Top Romney Adviser Says Romney Can Change His Positions After The Primaries: 'It's Almost Like An Etch A Sketch'

... Appearing on CNN this morning, Romney Communications Director Eric Fehrnstrom was asked if he's concerned that Romney may alienate general election voters with some of the hard-right positions he's taken during the primary to appeal to conservatives. Fehrnstrom brushed this concern off:
HOST: Is there a concern that Santorum and Gingrich might force the governor to tack so far to the right it would hurt him with moderate voters in the general election?

FEHRNSTROM: Well, I think you hit a reset button for the fall campaign. Everything changes. It's almost like an Etch A Sketch. You can kind of shake it up and restart all of over again.
This is perfectly timed -- it comes precisely at the moment when Romney has sewn up the Republican nomination. It won't hurt him with Republicans, who are stuck with him; if they want to beat the person they think is the most evil man who ever lived, Barack Obama, he's all they've got.

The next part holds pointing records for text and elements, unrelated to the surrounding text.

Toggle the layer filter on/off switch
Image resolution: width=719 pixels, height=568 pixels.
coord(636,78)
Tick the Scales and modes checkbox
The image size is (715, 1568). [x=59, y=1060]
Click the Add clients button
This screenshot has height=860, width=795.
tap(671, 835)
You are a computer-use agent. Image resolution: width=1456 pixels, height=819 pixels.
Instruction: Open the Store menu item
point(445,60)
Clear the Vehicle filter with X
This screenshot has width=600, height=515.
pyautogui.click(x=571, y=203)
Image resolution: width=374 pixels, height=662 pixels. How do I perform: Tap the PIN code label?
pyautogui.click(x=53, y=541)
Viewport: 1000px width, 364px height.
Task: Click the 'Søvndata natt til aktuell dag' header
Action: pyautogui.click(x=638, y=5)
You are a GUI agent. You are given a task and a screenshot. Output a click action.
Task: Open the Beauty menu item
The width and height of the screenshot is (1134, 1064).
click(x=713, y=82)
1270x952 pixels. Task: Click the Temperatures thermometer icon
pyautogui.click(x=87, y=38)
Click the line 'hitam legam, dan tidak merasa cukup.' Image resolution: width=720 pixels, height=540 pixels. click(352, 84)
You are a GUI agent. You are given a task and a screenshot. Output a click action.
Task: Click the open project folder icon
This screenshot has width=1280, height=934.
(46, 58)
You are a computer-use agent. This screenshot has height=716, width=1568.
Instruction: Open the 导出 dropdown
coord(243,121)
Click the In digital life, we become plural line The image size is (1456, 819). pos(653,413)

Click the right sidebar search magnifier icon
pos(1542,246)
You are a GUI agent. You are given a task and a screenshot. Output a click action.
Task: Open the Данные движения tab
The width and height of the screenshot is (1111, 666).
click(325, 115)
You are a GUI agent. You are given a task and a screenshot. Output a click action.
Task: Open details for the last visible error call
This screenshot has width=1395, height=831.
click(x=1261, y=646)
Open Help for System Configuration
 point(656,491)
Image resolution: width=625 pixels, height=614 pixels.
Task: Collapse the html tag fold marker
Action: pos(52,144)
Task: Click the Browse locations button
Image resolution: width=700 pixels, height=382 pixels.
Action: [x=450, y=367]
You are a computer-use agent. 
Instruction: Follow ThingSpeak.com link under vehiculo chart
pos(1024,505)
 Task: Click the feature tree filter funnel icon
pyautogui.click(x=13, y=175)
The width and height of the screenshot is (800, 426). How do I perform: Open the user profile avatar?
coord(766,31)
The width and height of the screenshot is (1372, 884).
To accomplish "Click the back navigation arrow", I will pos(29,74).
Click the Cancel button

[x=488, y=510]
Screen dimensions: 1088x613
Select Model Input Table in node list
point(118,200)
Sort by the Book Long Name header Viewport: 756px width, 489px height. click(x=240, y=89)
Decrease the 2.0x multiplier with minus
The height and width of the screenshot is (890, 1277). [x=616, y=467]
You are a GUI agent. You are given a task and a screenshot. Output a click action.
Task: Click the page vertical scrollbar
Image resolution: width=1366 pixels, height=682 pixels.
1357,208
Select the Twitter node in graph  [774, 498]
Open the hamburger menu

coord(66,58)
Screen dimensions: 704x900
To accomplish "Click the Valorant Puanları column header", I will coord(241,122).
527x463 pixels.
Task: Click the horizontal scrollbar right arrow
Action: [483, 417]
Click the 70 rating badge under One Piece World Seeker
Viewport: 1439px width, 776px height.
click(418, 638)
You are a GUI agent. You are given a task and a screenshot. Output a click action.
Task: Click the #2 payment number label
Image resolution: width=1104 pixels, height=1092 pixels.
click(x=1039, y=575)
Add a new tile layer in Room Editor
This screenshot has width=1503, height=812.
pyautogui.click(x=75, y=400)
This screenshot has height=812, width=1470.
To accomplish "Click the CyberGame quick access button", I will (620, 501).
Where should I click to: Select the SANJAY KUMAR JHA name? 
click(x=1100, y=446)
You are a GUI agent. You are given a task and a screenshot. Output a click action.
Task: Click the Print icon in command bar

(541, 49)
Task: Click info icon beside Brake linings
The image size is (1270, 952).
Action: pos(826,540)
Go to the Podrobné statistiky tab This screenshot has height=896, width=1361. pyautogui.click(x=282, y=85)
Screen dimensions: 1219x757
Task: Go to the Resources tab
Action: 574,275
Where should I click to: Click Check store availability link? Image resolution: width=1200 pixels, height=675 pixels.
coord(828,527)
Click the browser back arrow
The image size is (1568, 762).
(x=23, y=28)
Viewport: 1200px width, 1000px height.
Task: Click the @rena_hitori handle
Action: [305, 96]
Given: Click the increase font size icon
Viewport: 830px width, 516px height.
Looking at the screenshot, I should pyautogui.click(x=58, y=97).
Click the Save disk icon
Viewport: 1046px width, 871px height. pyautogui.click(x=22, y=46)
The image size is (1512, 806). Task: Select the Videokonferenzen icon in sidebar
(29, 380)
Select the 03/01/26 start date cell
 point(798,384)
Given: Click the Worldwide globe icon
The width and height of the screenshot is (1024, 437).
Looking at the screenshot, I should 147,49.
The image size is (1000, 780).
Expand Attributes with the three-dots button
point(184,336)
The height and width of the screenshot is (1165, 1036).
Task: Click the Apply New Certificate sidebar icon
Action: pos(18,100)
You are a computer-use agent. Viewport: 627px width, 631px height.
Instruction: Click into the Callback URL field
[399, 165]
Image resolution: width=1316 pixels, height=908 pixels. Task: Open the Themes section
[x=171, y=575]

Now Romney is preparing to finish off Rick Santorum with wins in states where Republicans are more moderate (New York, Connecticut, New Jersey, California). So this won't hurt him much in upcoming primaries -- he'll get plenty of votes sending the message that he's a right-centrist.

But then, after that, he has to win over low-information swing voters. How does he do that? Well, he gets the press to stop talking about him as if he's become one of those wingnut crazies, that's how (even though he has). As Greg Sargent points out, Fehrstrom spoke to a couple of CNN hosts and they didn't bat an eyelash:

Note how casually these remarks were greeted by the panel of commentators, as if his kind of thing is just business as usual. As I and others, such as Steve Benen, have been pointing out, it seems likely that many commentators will forget all about Romney's flirtation with far right positions and grant him the presumption of moderation the second he becomes the nominee. It will be widely accepted that Romney didn't really mean any of the things he said to get through the primary; all that silly stuff was just part of the game. The above foreshadows this perfectly.

Precisely. The press isn't going to treat this as a shameless flip-flop on the part of a candidate who has no core. Insider journalists are cynics -- and, moreover, insider journalists want this to be true, because most of them really, really don't want to confront the possibility that the Republican Party (many of whose members are their friends, dammit!) has gone completely bonkers.

So they'll sell the message that Romney is going to be a Republican in the Eisenhower/Ford/Poppy Bush mode -- no matter what he says, even if he's praising the Paul Ryan budget or threatening to "get rid of" Planned Parenthood funding. Anyone who says that Romney will govern from the far right will be deemed an alarmist by the mainstream press, even if the prediction is based on words Romney has actually uttered. Silly Cassandra! Don't you know he'll just Etch A Sketch all that away?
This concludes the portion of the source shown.